American wealth disparity by the numbers
The gap between rich and poor continues to widen in the United States
The disparity in the United States between those who have money and those who don't is continuing to rise. In the first quarter of 2023, "69% of the total wealth in the United States was owned by the top 10% of earners," according to Statista, while the "lowest 50% of earners only owned 2.4% of the total wealth."
This is because "wealth is much more highly concentrated than income, and concentration at the top has risen since the 1980s," the Center on Budget and Policy Priorities (CBPP) reported. Data shows the scale of this climb over the last 30 years. The amount of wealth held by the top 1% of the country "rose from just under 30% in 1989 to 38.6% in 2016, " the CBPP added. Not only are the rich gaining more money, but everyone else is losing it; the share of wealth "held by the bottom 90% fell from 33.2% to 22.8%."

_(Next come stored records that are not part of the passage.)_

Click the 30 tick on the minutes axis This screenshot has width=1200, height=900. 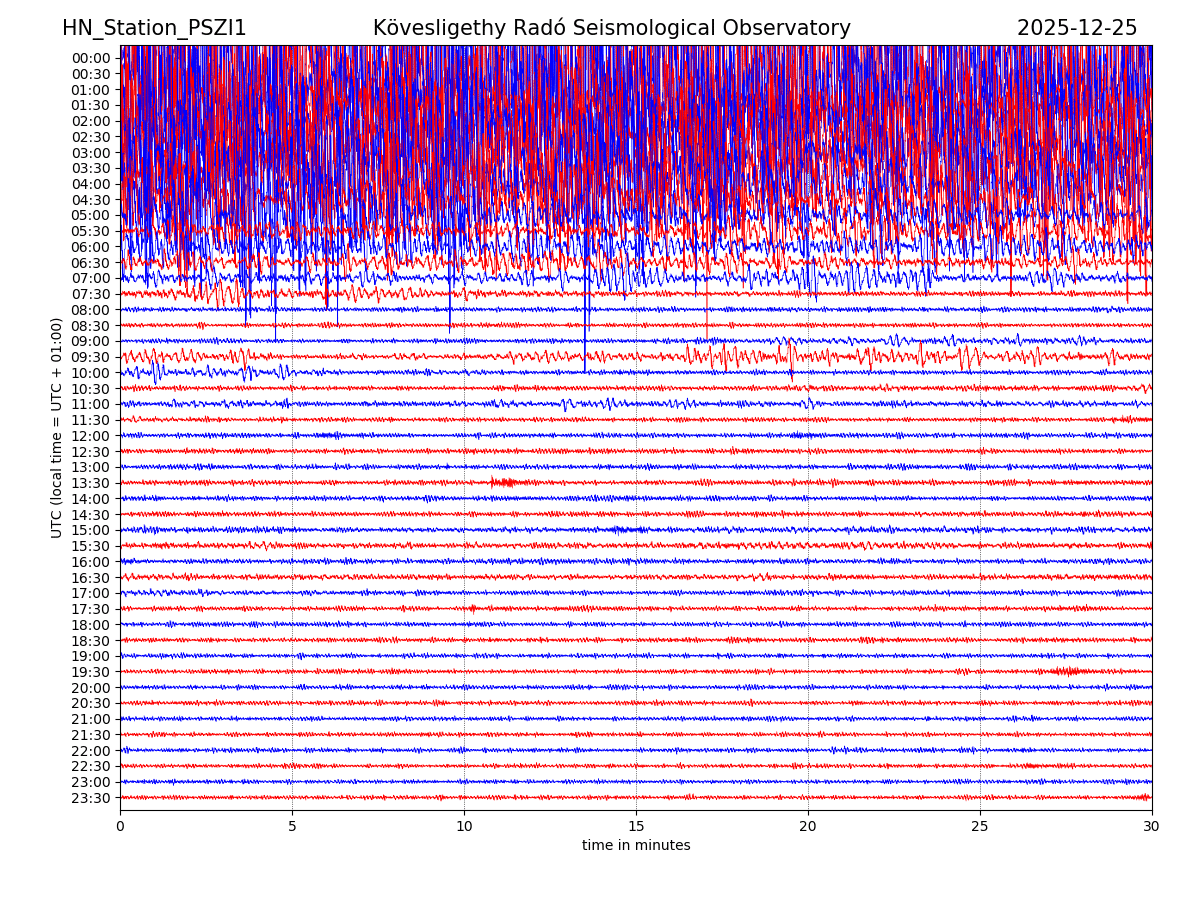pyautogui.click(x=1152, y=827)
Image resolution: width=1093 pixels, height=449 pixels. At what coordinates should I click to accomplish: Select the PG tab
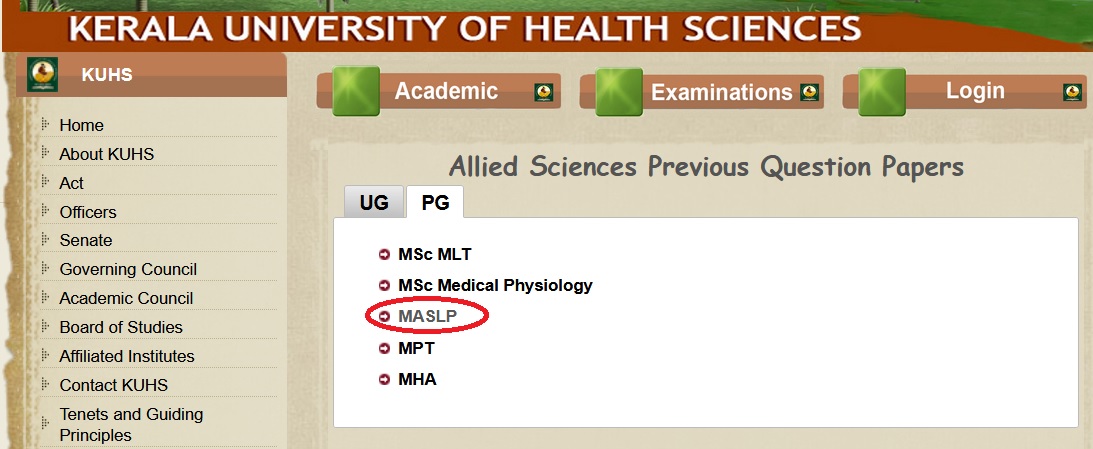(x=435, y=202)
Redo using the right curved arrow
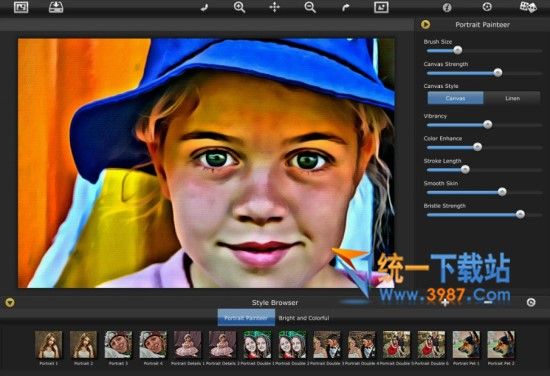Viewport: 550px width, 376px height. coord(346,8)
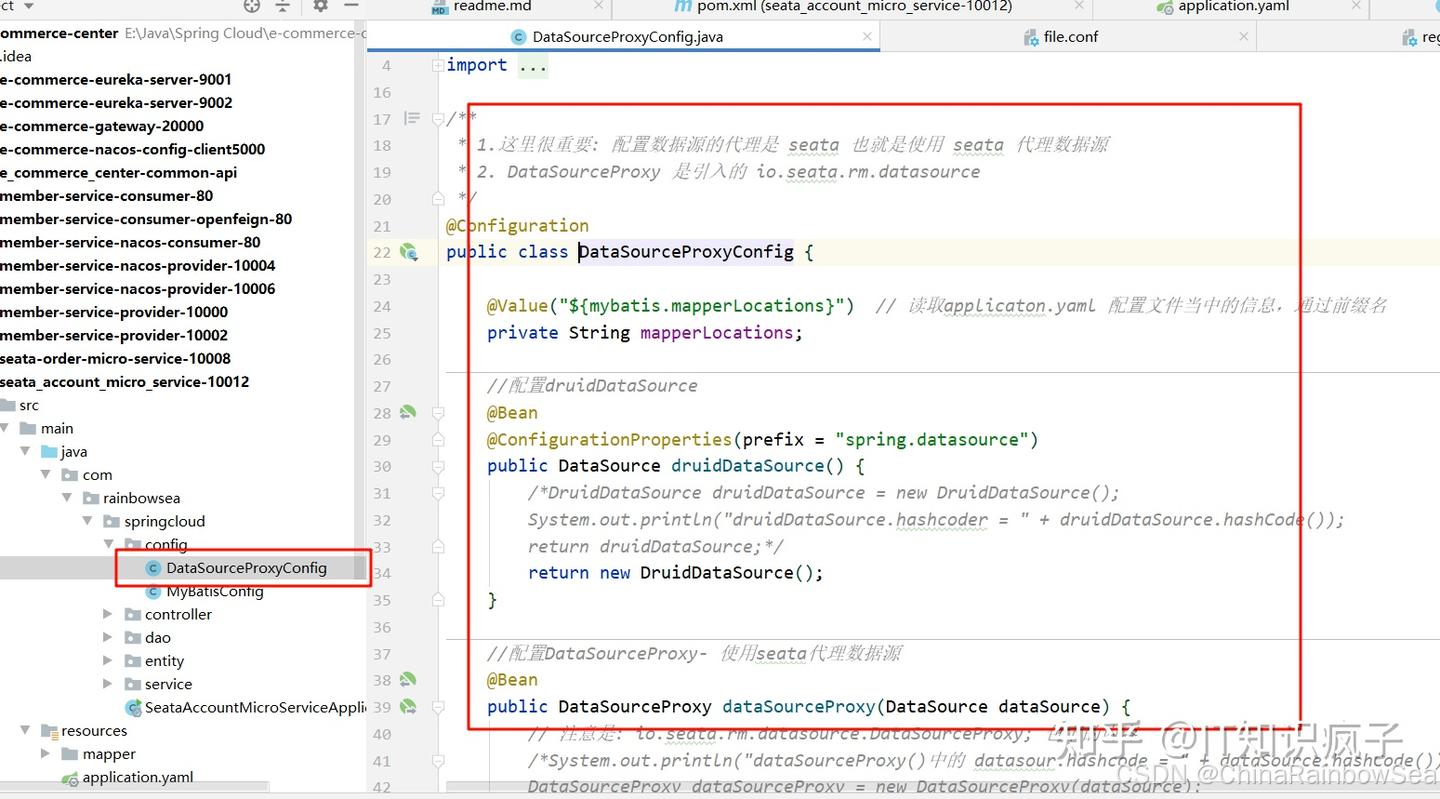
Task: Click the Spring bean gutter icon on line 28
Action: (408, 412)
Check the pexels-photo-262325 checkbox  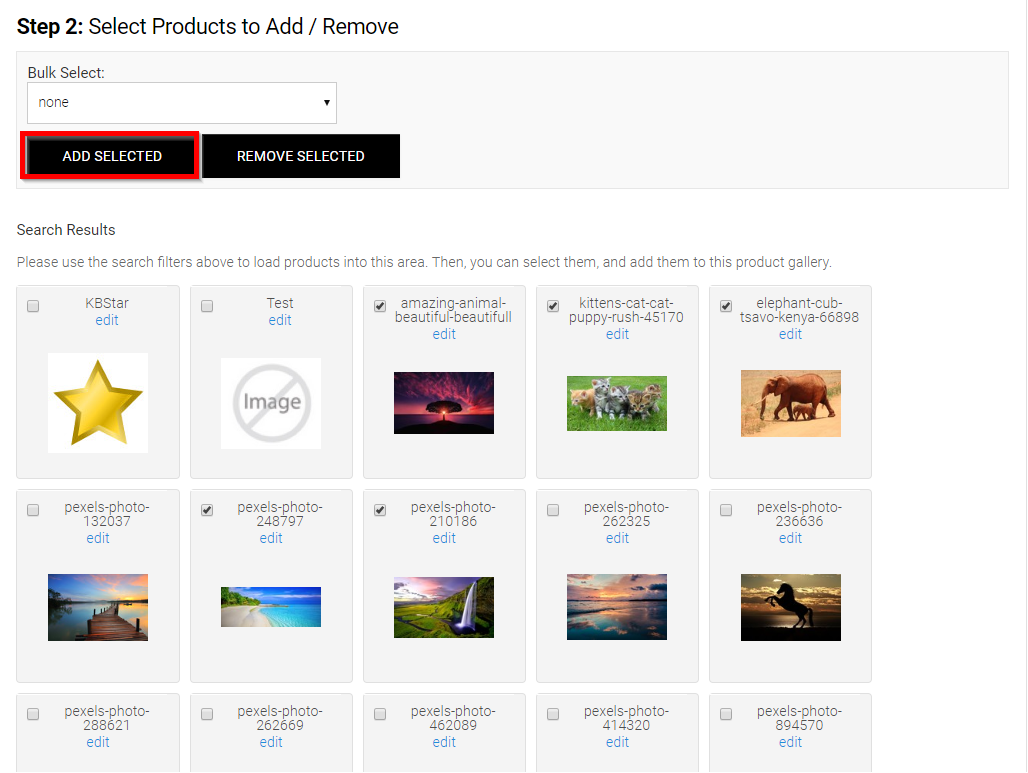[552, 510]
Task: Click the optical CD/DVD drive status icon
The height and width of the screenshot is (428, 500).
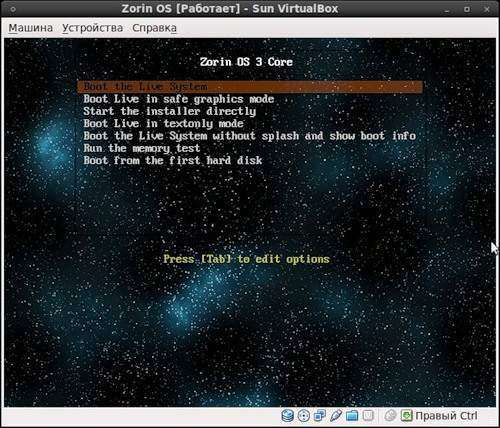Action: [x=304, y=415]
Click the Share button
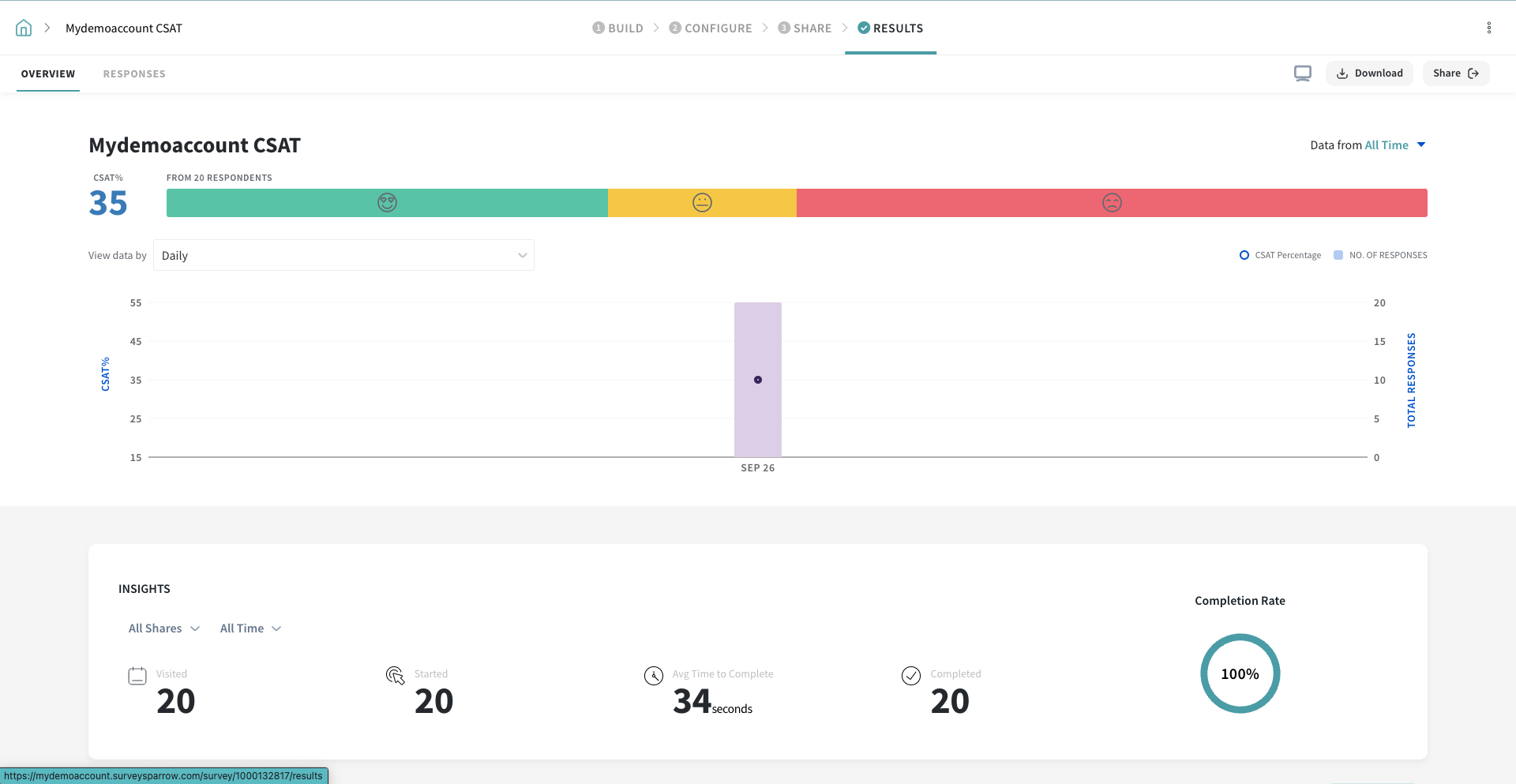The width and height of the screenshot is (1516, 784). (1455, 73)
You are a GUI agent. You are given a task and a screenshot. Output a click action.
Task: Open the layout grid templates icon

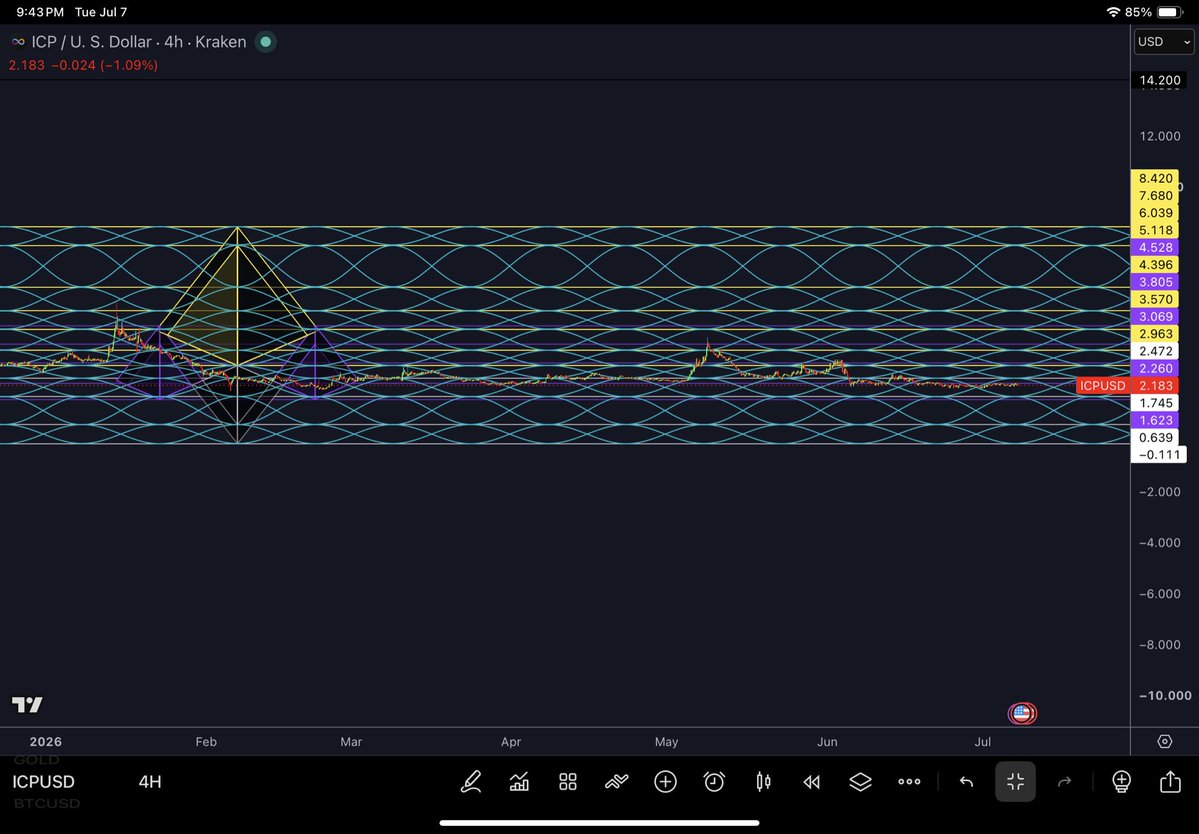click(x=567, y=781)
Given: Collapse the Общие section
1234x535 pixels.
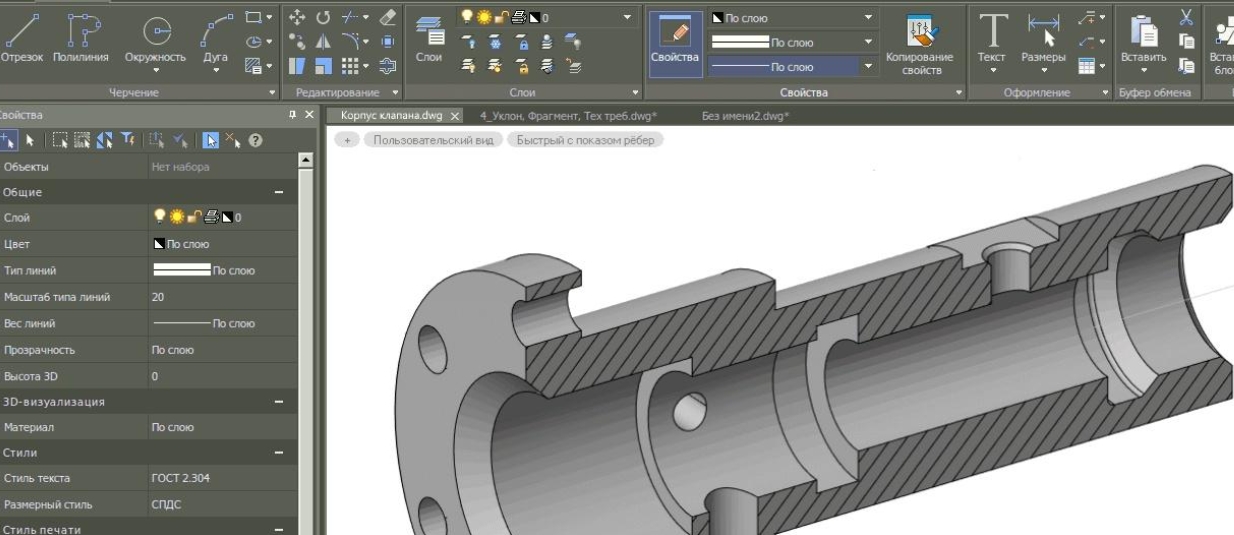Looking at the screenshot, I should [279, 192].
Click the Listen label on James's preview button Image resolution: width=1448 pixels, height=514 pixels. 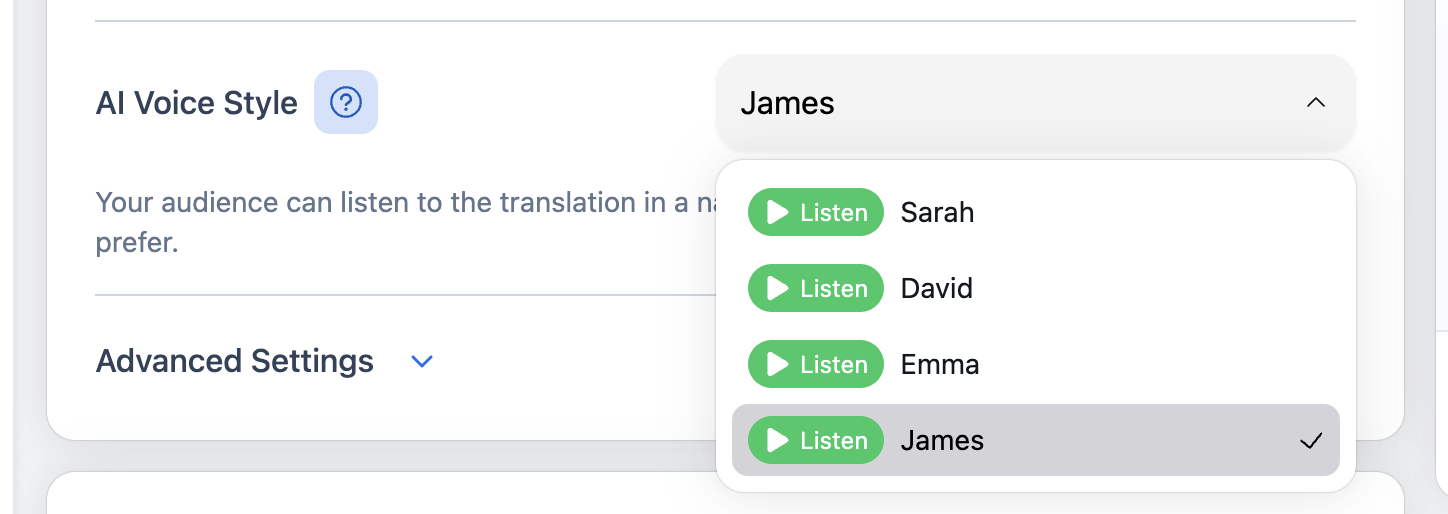[833, 441]
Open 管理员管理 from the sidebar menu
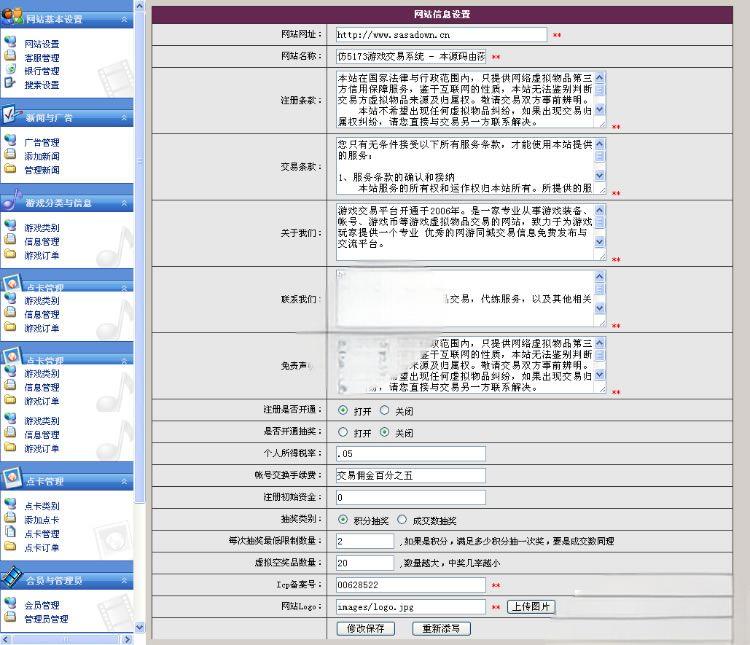The width and height of the screenshot is (750, 645). point(46,619)

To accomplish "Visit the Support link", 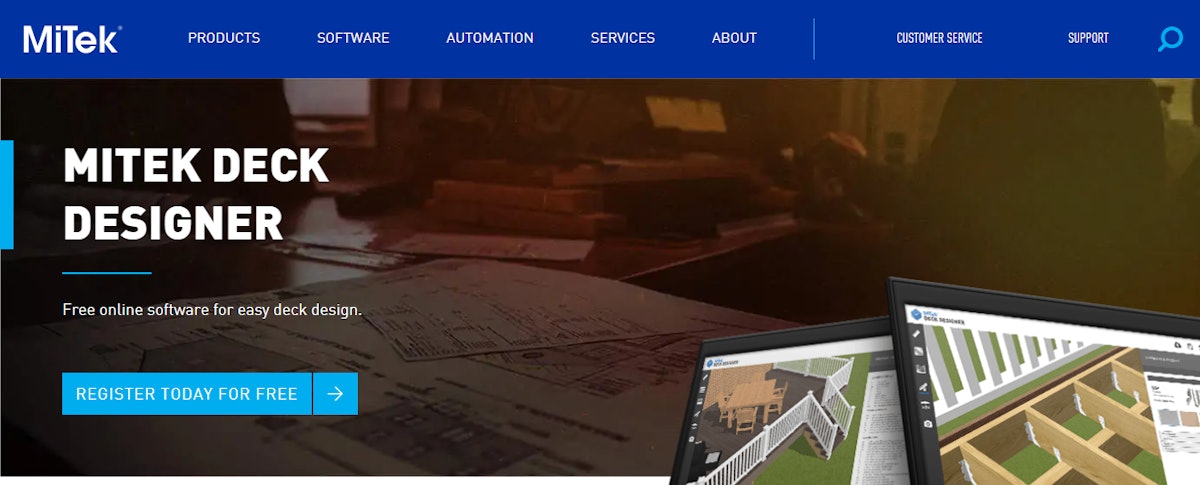I will click(x=1088, y=38).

This phenomenon is not new and illustrates "how little wealth the bottom 50% of households have (less than 2%) and how much the top 10% have (almost three-quarters)," the CBPP reported. The wealth gap continues to affect large swaths of the economy, from Hollywood to corporate boardrooms to minimum-wage earners. As these disparities grow, the issue has "emerged as an important topic of political debate and a major public policy concern," the Brookings Institute stated. But what do the numbers show?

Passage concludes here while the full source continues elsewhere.